### Reading text
You may have seen him out front of the Stop & Shop store in Berlin, Connecticut, attempting to get you to sign a petition against the referendum for the $80 million Berlin High School renovation, and then against the $70 million Berlin High School renovation, or perhaps against the trash pickup change, or perhaps some other referendum or town meeting vote. John Kilian is a citizen of Berlin, Connecticut in the truest sense of the word. He attends every town meeting twice a month, regularly standing up at the meeting, often alone without the presence or support of other citizens, speaking on behalf of seniors and other taxpayers, opposing tax increases, supporting freedom of information, and the like. He off-handedly mentioned that he never misses a meeting and has, on occasion, even chastised a mayor for missing a town meeting, an event that he apparently regards as sacred as Sunday mass. Perhaps you even saw John on channel 96 at 6 PM Wednesday or Sunday nights following a town meeting when they are broadcasted publicly on cable TV.

### Stated task A
According to the piece about John Kilian, on what cable channel are Berlin's town meetings broadcast?

### Data supplied
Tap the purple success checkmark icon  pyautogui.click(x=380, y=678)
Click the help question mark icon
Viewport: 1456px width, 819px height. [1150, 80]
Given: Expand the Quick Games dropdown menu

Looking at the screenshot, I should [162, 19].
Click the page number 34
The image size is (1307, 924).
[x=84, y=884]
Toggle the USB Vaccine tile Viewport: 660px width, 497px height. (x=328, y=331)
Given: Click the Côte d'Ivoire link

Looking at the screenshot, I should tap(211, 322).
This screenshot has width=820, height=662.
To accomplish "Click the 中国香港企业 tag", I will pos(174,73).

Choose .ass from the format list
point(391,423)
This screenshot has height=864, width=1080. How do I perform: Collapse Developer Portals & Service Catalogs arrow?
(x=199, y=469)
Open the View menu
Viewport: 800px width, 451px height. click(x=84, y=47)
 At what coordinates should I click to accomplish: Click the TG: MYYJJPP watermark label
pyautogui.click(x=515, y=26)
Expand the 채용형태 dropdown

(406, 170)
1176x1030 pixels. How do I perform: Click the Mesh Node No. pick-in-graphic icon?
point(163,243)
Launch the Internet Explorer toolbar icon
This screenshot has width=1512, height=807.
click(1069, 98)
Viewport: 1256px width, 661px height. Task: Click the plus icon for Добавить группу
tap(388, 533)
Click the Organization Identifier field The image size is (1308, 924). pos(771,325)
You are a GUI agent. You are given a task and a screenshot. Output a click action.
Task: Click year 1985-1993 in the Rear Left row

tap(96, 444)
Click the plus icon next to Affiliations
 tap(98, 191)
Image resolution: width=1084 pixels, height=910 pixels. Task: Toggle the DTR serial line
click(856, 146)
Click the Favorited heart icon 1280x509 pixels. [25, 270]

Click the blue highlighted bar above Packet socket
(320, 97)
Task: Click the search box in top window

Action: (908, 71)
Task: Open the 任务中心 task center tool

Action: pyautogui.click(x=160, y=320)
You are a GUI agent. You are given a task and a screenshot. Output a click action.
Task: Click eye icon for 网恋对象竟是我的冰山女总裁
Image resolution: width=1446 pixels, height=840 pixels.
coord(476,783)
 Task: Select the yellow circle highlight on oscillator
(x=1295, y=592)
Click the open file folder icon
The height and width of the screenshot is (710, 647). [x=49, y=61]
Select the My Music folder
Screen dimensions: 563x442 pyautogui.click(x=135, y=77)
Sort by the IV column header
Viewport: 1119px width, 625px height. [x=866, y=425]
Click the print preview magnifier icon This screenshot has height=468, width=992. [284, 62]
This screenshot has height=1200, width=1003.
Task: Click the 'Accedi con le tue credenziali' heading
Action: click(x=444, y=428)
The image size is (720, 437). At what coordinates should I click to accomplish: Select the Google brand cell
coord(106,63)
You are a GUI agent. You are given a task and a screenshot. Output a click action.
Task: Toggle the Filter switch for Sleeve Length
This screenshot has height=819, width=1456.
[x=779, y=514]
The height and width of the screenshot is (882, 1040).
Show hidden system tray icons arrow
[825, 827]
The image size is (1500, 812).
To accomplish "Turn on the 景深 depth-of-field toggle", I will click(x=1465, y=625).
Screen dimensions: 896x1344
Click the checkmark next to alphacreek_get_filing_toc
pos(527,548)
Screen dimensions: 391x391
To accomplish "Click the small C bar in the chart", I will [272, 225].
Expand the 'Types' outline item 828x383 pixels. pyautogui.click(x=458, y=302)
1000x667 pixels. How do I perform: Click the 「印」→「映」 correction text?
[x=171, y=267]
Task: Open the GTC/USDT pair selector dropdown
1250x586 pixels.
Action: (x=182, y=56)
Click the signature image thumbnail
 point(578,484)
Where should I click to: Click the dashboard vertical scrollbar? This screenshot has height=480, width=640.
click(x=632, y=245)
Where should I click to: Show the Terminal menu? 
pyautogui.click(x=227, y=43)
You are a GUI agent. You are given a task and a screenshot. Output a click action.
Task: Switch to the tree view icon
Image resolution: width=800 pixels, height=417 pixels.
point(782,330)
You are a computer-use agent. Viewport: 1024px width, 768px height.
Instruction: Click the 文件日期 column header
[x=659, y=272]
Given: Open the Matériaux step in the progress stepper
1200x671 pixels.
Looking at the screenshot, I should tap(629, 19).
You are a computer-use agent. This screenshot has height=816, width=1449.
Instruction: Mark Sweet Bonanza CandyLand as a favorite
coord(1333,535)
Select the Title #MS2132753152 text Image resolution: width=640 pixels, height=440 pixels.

### Stated task B
Turn the lines of the rows into a numbered list, starting at the line that contains "Click the Organization" and ending at the line that contains "tap(98, 191)". Leave out blank lines.

### Correct response A
Channel 96

### Correct response B
1. Click the Organization Identifier field The image size is (1308, 924). pos(771,325)
2. You are a GUI agent. You are given a task and a screenshot. Output a click action.
3. Task: Click year 1985-1993 in the Rear Left row
4. tap(96, 444)
5. Click the plus icon next to Affiliations
6.  tap(98, 191)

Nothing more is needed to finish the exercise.